Abstract

Regular ship-board monitoring of oxygen in the hypolimnion of Lake Erie has been established to monitor the status of the lake and determine if the water quality is meeting the terms of the Great Lakes Water Quality Agreement (GLWQA). However, lake-wide monitoring is expensive and there is a difference of opinion on whether dissolved oxygen depletion rate is a good indicator of the condition of Lake Erie. One the most poorly known components of the Lake Erie oxygen budget is the sediment-oxygen demand (SOD). In this work, vertical oxygen concentration profiles in Lake Erie sediments are measured by incrementally inserting a micro-oxygen electrode.
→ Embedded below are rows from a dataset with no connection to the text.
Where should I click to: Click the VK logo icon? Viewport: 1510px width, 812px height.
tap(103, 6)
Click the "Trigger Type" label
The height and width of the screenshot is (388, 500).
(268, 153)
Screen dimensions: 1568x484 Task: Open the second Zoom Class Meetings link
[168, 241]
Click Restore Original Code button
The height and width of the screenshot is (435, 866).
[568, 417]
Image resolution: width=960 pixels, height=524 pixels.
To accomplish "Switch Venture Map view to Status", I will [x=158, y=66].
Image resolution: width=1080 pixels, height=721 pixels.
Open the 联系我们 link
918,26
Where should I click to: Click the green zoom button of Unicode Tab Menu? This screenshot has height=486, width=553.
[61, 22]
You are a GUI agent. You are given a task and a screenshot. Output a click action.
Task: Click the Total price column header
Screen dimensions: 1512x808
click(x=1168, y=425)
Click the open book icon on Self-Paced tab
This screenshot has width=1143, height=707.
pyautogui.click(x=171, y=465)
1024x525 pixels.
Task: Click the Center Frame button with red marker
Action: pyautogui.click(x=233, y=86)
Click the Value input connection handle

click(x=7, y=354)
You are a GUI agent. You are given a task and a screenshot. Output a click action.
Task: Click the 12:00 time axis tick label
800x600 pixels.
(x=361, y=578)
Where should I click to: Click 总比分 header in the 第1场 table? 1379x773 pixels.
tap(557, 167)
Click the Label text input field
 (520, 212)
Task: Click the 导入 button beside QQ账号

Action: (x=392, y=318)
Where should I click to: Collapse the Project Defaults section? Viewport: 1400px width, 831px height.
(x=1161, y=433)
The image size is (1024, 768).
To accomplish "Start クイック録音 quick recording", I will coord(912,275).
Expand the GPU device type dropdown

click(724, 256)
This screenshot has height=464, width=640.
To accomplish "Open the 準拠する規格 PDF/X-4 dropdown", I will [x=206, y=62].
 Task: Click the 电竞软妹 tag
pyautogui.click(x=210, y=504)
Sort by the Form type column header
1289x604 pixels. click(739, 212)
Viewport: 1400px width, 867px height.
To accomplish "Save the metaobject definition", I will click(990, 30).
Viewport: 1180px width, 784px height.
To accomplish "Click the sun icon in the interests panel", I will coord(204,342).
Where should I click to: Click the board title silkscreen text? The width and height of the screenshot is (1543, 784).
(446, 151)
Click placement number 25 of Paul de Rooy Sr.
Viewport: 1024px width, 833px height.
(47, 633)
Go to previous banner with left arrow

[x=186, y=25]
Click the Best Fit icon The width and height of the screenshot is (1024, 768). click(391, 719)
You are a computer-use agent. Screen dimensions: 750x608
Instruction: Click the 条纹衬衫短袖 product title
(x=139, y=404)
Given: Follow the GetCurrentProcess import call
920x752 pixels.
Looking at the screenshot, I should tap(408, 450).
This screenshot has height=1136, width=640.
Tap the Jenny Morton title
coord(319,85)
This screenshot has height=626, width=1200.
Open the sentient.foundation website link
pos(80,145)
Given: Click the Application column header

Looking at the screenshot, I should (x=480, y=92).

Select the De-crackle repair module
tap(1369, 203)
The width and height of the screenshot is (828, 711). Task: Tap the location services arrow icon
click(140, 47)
The SOD is the flux of oxygen across the sediment-water interface and is calculated from the oxygen profiles assuming Fickian diffusion at the sediment-water interface. Oxygen consumption was measured in sediments collected on four dates from 3, 13, and 5 stations in the western, central, and eastern basins, respectively. Oxygen concentration profiles in the sediment and the SOD are well described by a diffusion/reaction transport model where oxygen diffuses into the sediment and is consumed by reactions that follow Michaelis-Menten kinetics. The flux of oxygen into the sediment in the central basin in August 2002 was 1.03 ± 0.271 × 10 −11 mol O 2/cm 2/sec, within about 30% of the hypolimnetic oxygen depletion rate derived from monitoring. These results suggest that modeling of oxygen profiles hold promise as an alternative technique to regular monitoring for determining hypolimnetic oxygen depletion rates.